Stored items:
□ □ □

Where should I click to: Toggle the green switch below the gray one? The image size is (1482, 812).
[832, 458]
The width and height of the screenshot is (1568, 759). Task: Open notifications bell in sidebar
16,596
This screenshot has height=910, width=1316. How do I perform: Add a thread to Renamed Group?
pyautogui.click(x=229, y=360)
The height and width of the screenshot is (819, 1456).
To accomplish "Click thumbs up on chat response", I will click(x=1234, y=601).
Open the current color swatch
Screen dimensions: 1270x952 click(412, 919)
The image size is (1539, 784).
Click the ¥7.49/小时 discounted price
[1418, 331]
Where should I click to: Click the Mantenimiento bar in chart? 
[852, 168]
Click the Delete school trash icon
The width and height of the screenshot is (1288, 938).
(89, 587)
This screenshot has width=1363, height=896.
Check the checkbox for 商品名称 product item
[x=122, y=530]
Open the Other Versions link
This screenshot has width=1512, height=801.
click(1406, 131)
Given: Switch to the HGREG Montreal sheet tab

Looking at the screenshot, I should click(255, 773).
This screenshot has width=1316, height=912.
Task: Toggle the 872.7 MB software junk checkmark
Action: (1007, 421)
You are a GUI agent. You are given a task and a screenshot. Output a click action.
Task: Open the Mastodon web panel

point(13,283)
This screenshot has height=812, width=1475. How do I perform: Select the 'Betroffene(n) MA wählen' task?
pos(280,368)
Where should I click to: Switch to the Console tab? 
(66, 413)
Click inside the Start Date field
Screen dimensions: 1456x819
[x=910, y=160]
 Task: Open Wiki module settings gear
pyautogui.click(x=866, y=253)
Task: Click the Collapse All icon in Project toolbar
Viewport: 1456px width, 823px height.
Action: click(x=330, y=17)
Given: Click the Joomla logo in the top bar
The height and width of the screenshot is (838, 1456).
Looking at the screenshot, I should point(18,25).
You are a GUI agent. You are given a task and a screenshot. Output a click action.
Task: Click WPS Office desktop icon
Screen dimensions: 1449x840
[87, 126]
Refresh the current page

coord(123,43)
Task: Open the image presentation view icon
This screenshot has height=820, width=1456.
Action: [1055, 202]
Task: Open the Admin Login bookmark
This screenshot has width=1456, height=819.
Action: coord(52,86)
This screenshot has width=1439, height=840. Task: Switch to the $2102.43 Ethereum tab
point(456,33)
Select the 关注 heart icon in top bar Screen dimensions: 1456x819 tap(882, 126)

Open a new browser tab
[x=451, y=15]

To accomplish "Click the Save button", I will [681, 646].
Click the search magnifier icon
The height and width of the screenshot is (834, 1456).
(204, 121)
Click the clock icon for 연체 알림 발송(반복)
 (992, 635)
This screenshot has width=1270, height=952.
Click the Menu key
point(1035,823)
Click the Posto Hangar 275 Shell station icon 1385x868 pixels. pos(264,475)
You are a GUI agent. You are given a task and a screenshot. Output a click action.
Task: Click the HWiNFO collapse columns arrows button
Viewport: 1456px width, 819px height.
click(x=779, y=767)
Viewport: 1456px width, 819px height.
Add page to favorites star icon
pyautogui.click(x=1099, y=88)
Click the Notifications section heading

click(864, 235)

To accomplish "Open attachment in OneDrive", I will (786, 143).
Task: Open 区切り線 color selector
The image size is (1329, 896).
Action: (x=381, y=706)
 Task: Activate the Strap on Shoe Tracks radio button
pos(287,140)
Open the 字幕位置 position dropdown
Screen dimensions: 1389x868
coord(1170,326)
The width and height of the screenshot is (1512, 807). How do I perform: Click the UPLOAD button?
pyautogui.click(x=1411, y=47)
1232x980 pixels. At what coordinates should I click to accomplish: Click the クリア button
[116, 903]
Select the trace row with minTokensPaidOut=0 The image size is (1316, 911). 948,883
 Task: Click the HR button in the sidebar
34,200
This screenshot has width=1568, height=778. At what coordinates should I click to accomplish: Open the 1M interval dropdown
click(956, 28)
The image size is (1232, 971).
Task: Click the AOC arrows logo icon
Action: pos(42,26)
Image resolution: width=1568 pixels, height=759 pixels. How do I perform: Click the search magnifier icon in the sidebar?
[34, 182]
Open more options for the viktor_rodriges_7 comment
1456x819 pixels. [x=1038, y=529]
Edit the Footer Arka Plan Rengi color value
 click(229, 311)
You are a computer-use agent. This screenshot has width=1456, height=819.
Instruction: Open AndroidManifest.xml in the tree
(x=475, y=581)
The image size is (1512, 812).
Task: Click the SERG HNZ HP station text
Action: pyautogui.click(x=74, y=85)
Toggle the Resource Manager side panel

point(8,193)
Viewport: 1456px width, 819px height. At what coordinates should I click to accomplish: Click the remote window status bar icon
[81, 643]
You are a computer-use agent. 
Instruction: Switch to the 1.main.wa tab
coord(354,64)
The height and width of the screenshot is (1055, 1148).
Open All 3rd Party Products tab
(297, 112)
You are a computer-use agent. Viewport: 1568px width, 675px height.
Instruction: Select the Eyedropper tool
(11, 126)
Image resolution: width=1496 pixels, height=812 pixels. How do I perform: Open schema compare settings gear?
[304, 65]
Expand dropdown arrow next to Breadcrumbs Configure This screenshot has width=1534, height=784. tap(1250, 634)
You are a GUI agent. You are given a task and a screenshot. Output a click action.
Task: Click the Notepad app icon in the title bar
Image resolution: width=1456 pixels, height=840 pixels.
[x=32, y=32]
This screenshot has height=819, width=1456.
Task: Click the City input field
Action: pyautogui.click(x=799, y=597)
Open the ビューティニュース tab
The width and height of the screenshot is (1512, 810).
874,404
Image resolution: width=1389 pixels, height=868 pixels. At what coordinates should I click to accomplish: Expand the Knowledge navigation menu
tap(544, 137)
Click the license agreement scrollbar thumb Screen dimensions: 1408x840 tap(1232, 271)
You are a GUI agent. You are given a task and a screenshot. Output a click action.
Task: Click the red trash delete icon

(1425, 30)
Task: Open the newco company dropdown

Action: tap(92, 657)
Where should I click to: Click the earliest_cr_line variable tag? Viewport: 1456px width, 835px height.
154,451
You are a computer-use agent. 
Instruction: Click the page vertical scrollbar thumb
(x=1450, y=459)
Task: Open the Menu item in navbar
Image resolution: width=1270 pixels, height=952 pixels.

□ □ □

**What is needed:**
Across the records above, count the lines holding "computer" and reply with that number alone.

**Your solution:**
4